-- PROMPT --
Reproduce the material below with every occurrence of "link" replaced by "hyperlink" and all other text left unchanged. Omit the pictures from your answer.
· · · ·
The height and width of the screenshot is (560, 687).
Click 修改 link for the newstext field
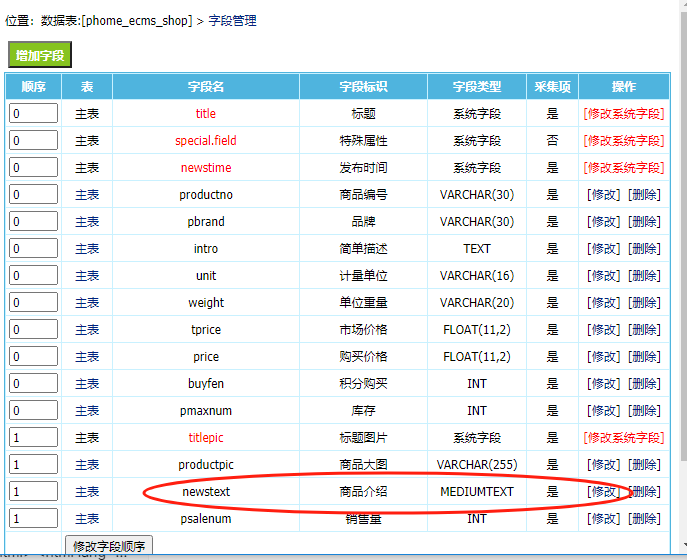pyautogui.click(x=603, y=492)
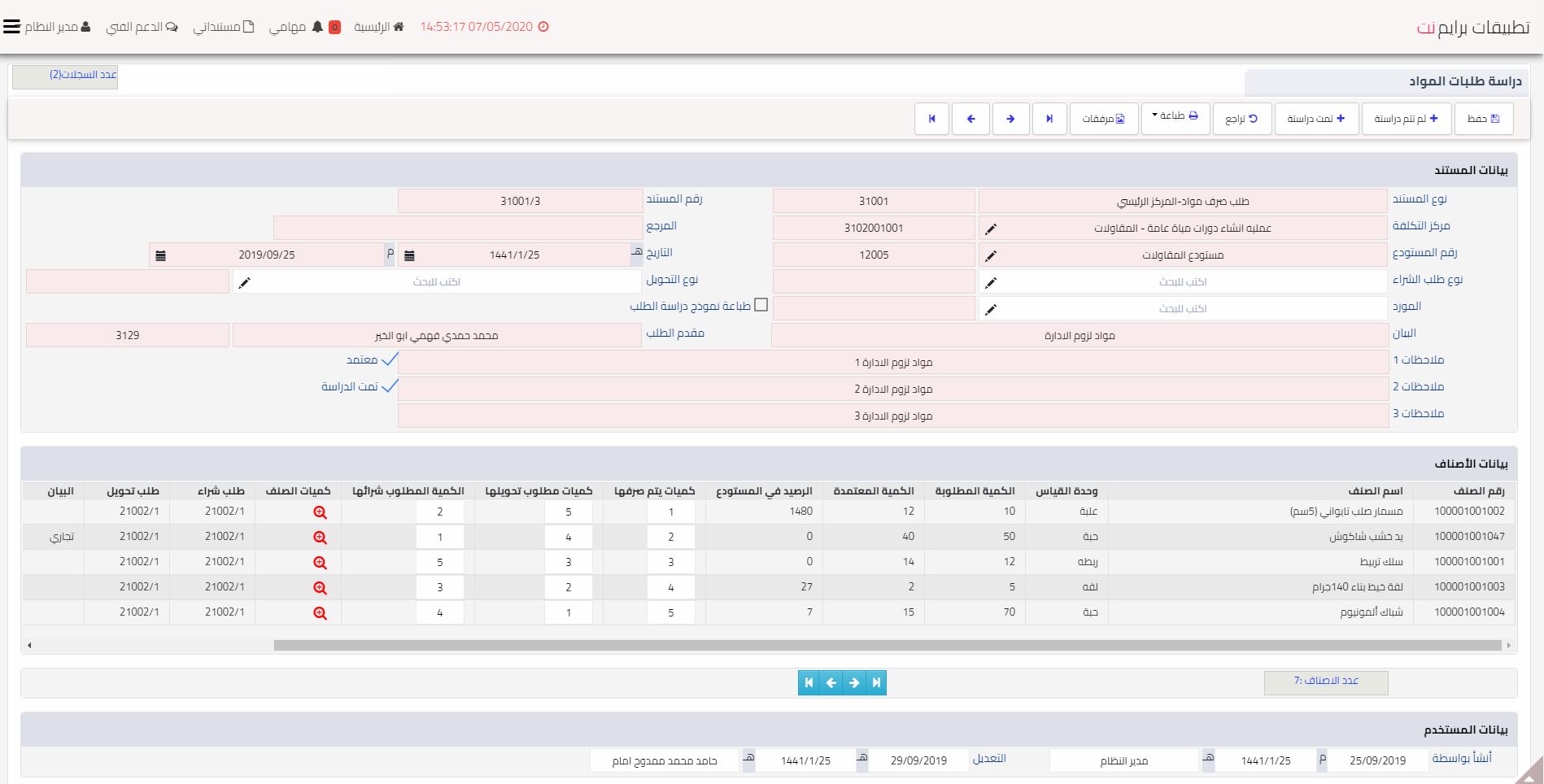The height and width of the screenshot is (784, 1544).
Task: Tick the طباعة نموذج دراسة الطلب checkbox
Action: (x=761, y=306)
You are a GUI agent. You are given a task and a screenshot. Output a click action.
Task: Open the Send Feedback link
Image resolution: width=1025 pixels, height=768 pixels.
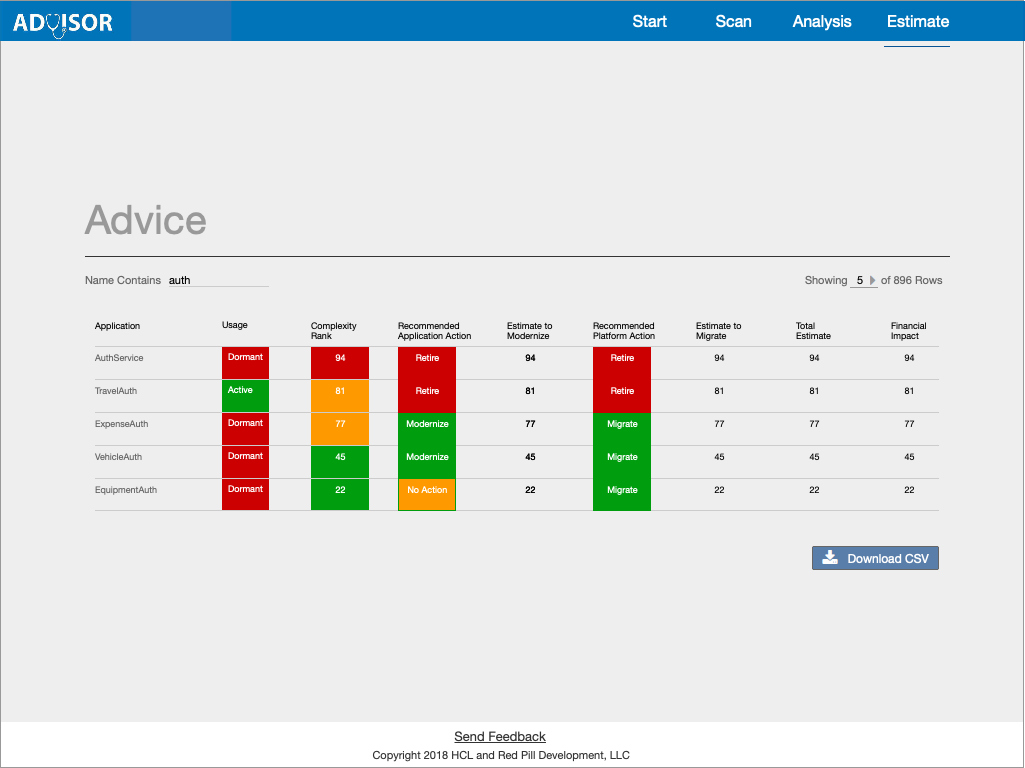coord(500,737)
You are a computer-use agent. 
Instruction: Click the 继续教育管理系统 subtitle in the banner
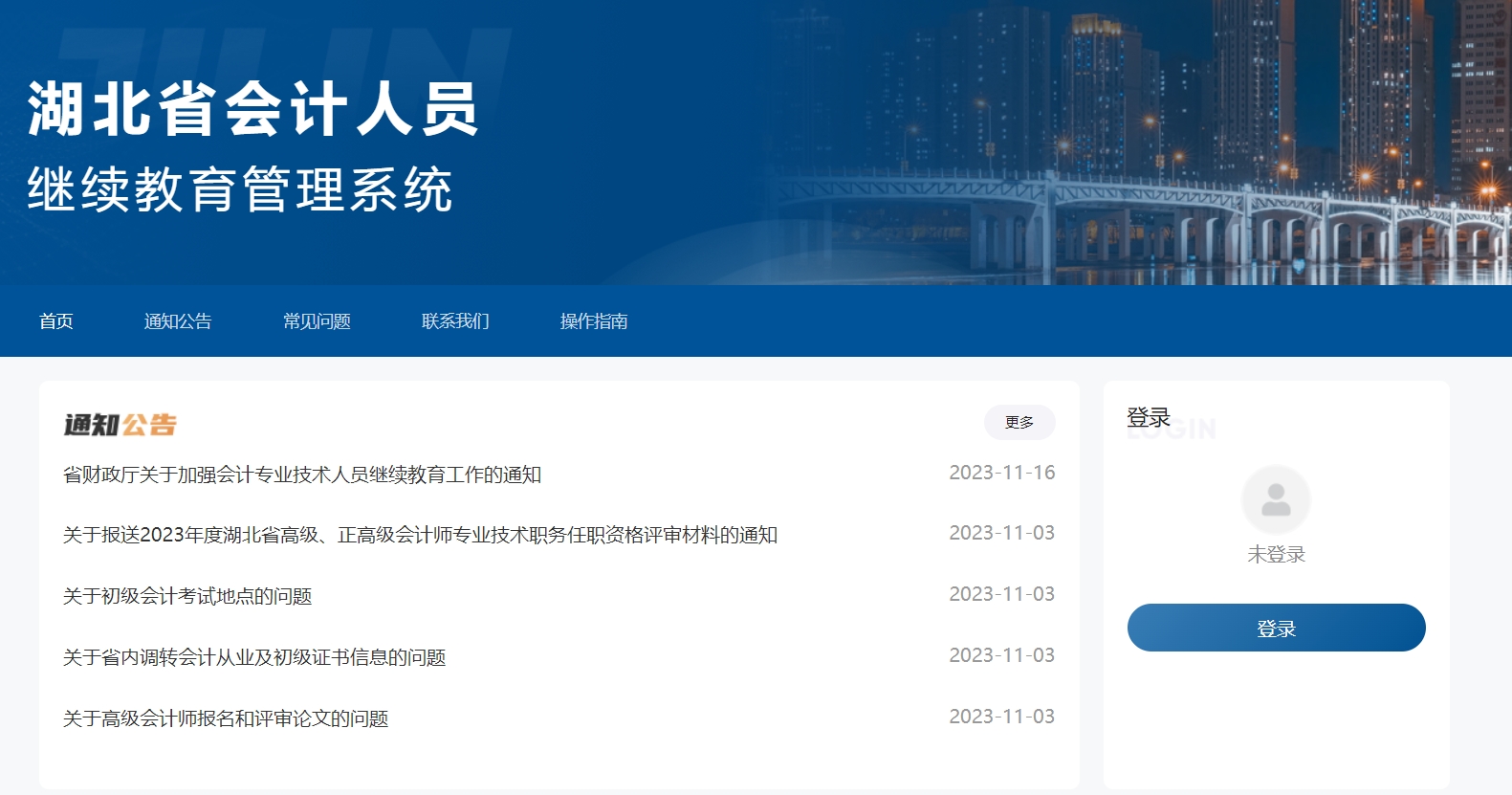[x=239, y=189]
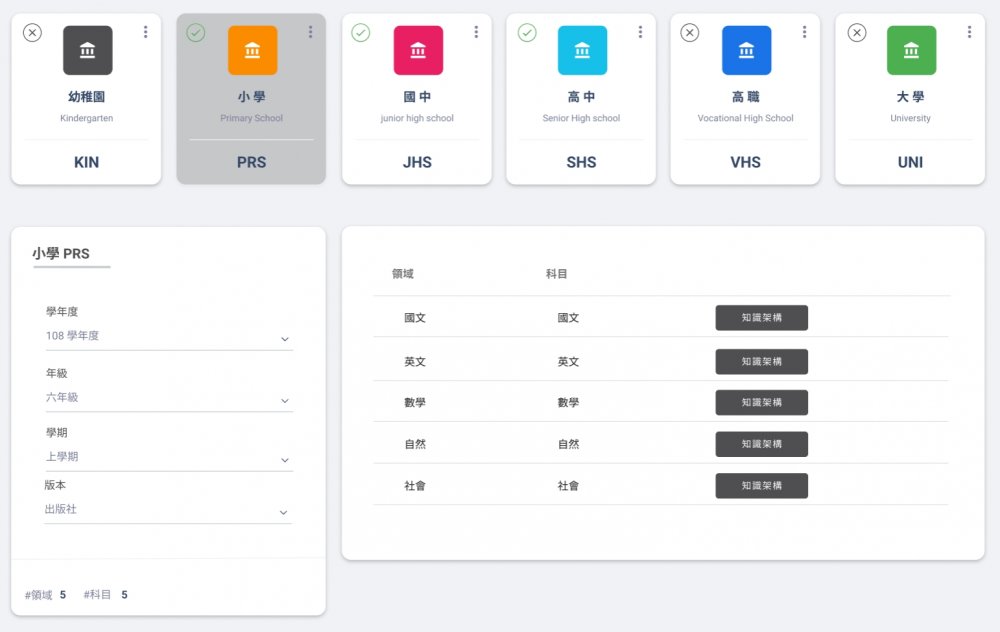Click the gray Kindergarten building icon
This screenshot has width=1000, height=632.
point(87,50)
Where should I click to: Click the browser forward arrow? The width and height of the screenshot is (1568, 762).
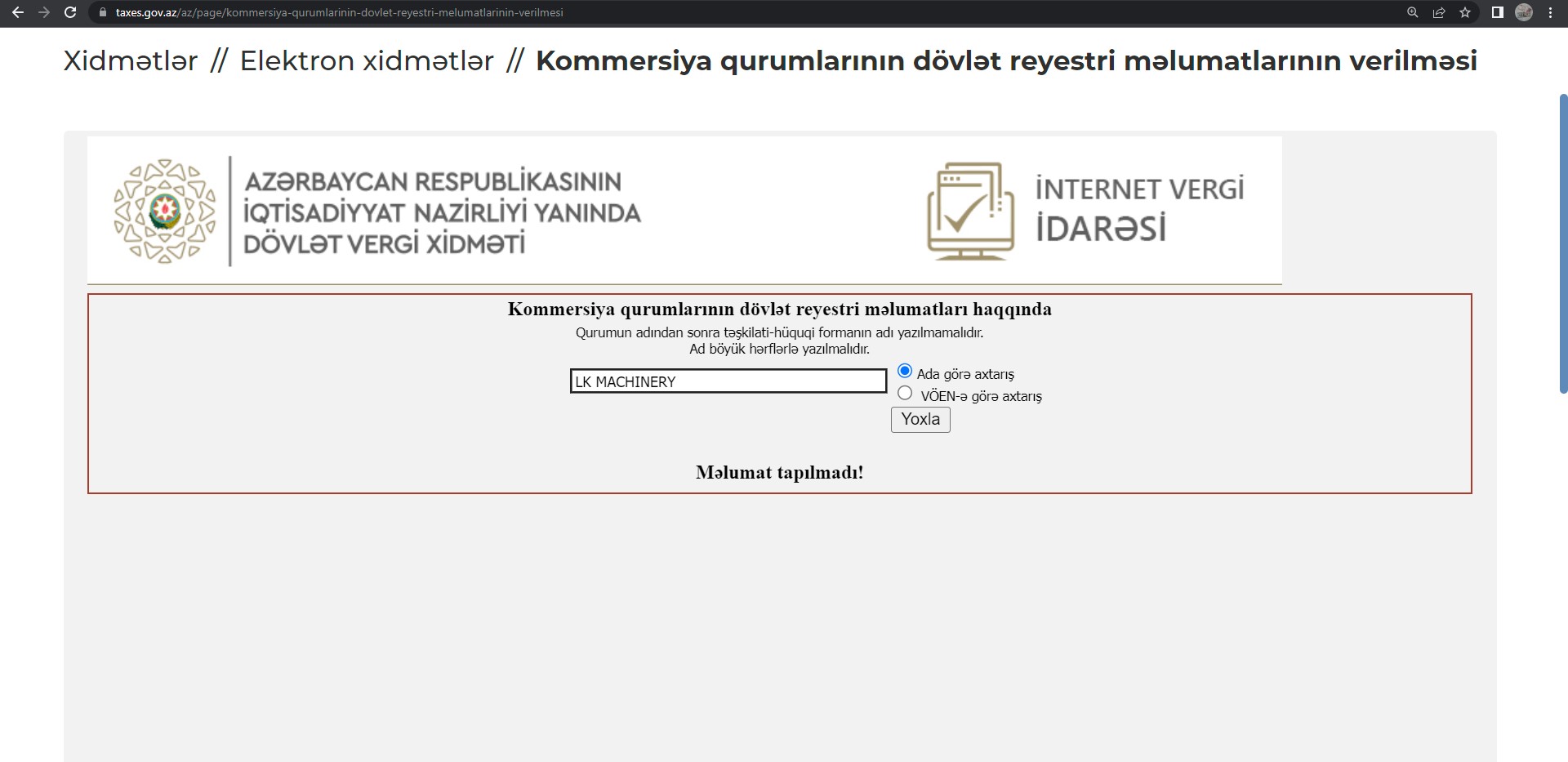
· · · ·
-- RESULT BELOW --
The height and width of the screenshot is (560, 687).
Click 修改 hyperlink for the newstext field
pyautogui.click(x=603, y=492)
The height and width of the screenshot is (784, 1544).
Task: Tick the طباعة نموذج دراسة الطلب checkbox
Action: (x=761, y=306)
You are a GUI agent. You are given a task and a screenshot. Output a click action.
Task: Open the Send Feedback hyperlink
Image resolution: width=1025 pixels, height=768 pixels.
coord(500,737)
You are a computer-use agent. 
Instruction: Click the 继续教育管理系统 subtitle in the banner
[x=239, y=189]
Click the gray Kindergarten building icon
This screenshot has width=1000, height=632.
point(87,50)
Where should I click to: Click the browser forward arrow? The width and height of the screenshot is (1568, 762).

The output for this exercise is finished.